Three years after the bad therapist date, I’m now a published poet with a nice list of acceptances and a roster of rejections that can be seen from the moon. (Google Earth has a spectacular view of them.) And while I don’t write about the rejection experience in specific detail, which is perhaps part of my WASP-side where we do not speak of such things, I feel like it relates to where I’m going with all of this. Nearly all of my rejections as of late (of individual poems, residencies, and my book manuscript) have been close. Finalist, semi-finalist, personal note about trying again soon. Ostensibly, that’s great, but it’s a bit like being told you were really seriously considered as a prom date but ultimately he’s gonna go with your friend, but if she and then two others get sick, he’ll call you. On a pure ego level, it is rough, but I’ve also been struggling with how to stay committed to this when I feel so stuck in almost. Why write if no one sees it? Why shit in the woods if the Pope’s not there?
So (and here is the where of the what we’ve been driving toward), in order to help me focus on writing not just as a nice hobby for my journal, and to encourage me to write through the rejection, I’ve signed up to be a part of Tupelo Press’ 30/30 fundraising project. Each month, Tupelo asks a small group of poets to write one poem a day for thirty days in order to raise money for this independent poetry press. I have committed to raise $500 in June, during which I will write and post on Tupelo’s site a new poem every day. Let me emphasize part of that insanity: I will write a new poem every day.
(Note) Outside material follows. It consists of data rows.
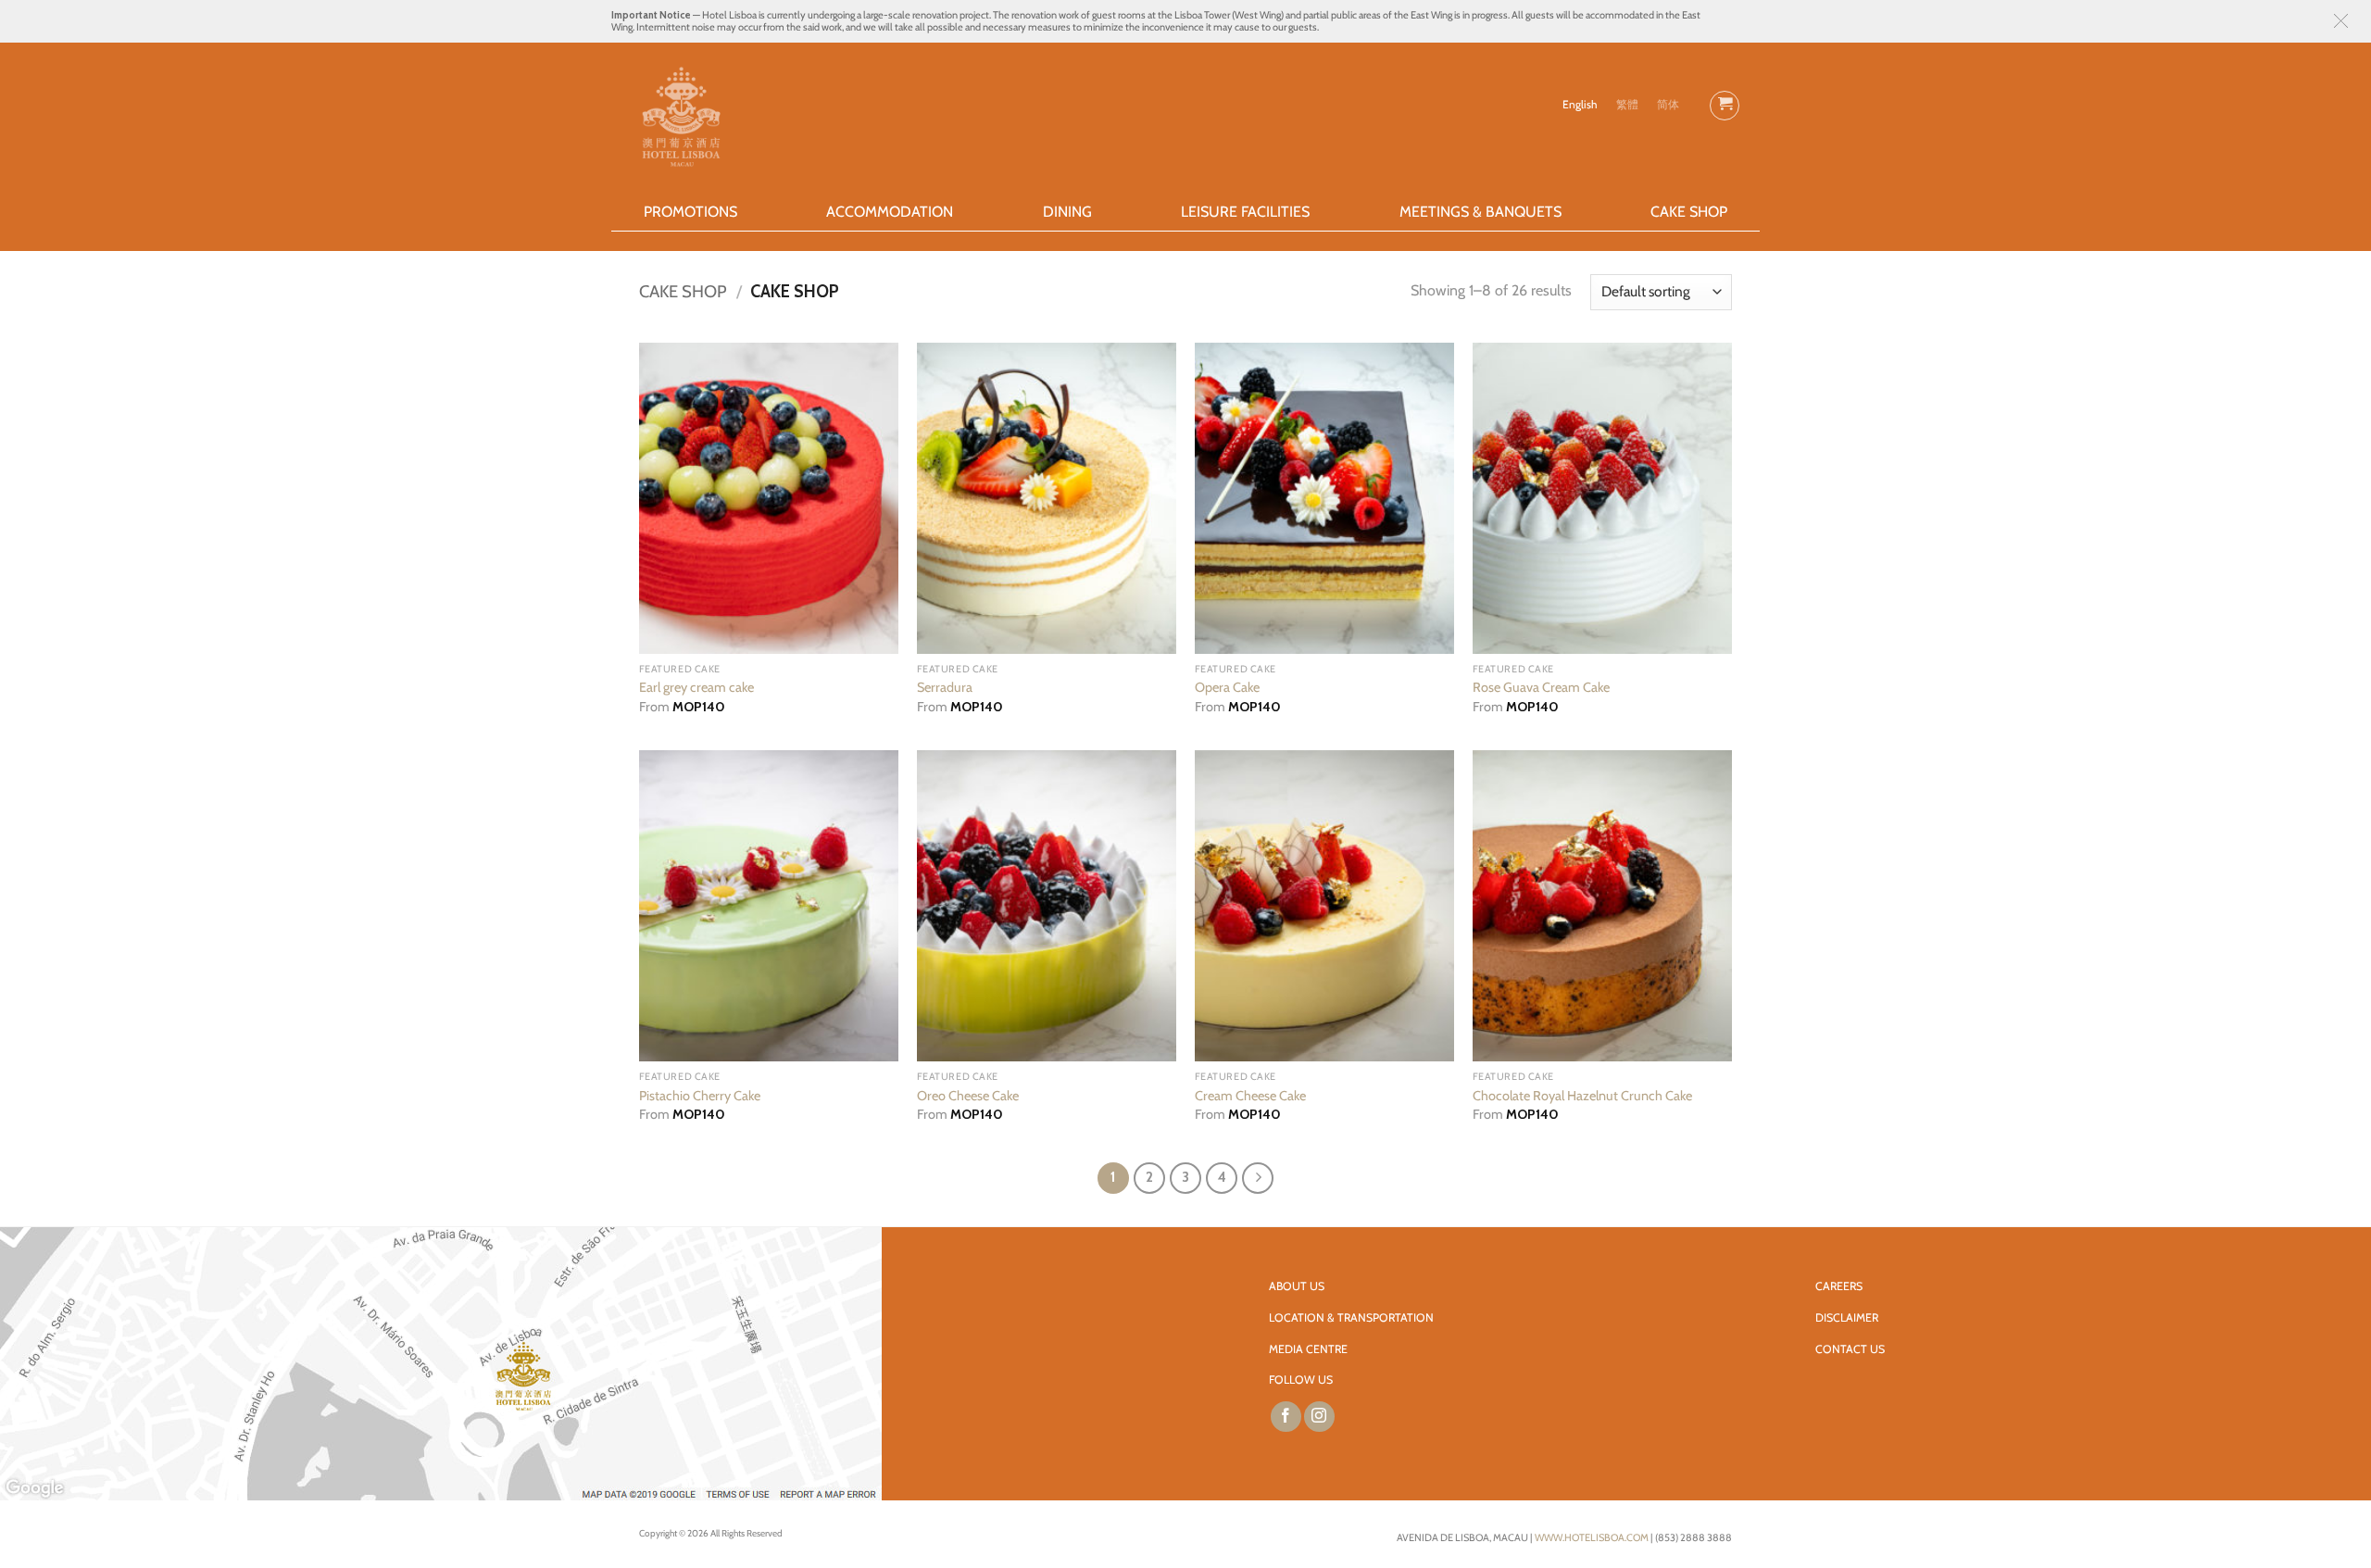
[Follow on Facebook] (1286, 1416)
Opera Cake (1227, 687)
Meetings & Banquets (1480, 211)
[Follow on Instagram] (1319, 1416)
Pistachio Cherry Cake (699, 1095)
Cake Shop (1688, 211)
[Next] (1257, 1178)
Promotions (690, 211)
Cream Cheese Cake (1250, 1095)
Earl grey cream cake (696, 687)
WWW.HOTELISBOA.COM (1592, 1537)
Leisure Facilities (1245, 211)
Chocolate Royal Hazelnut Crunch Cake (1582, 1095)
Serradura (944, 687)
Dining (1067, 211)
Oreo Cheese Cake (968, 1095)
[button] (2340, 20)
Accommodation (889, 211)
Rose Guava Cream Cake (1541, 687)
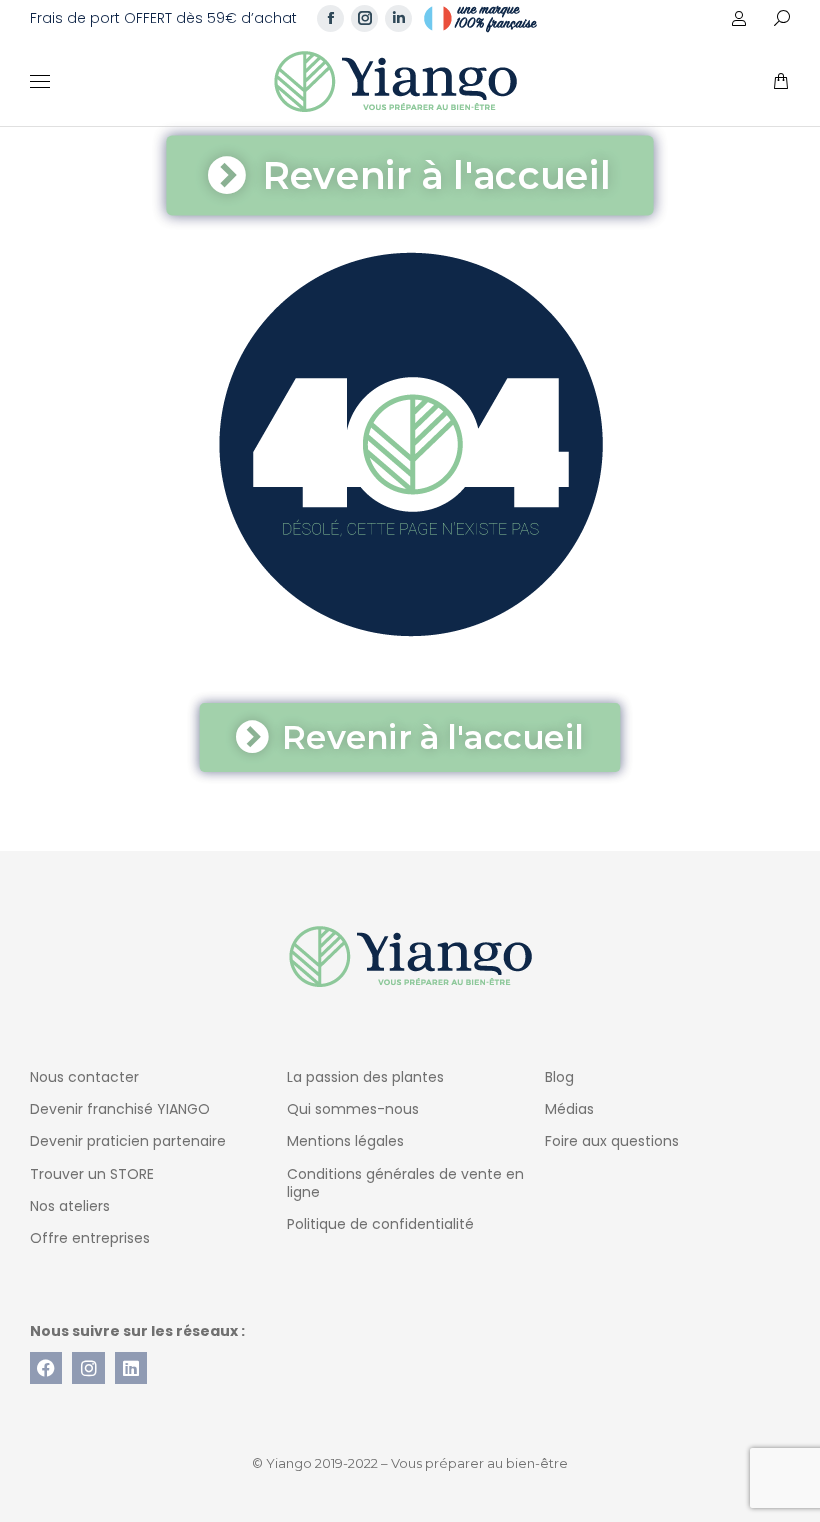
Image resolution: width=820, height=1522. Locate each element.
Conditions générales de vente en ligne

Every day. Every day? Every. Day.
I will also blog about the process, though that won’t be every day because I will also be teaching and traveling and beginning a new reading series in June (every day? Every day!). But I do invite you, if you’ve made it this far, to check out my progress here and at Tupelo’s site, and if you’re able, consider contributing to the cause–the cause being my public humiliation.
I have a pretty strong feeling that this is going to be a real shitshow, a circus of new and exotic failure, but here’s the thing: I’m going to do it anyway. That’s not something I could have said even two years ago and so seems like a kind of success, Crock-Pot metaphors and all.
Thanks for reading, and I hope you’ll come to gawk in June.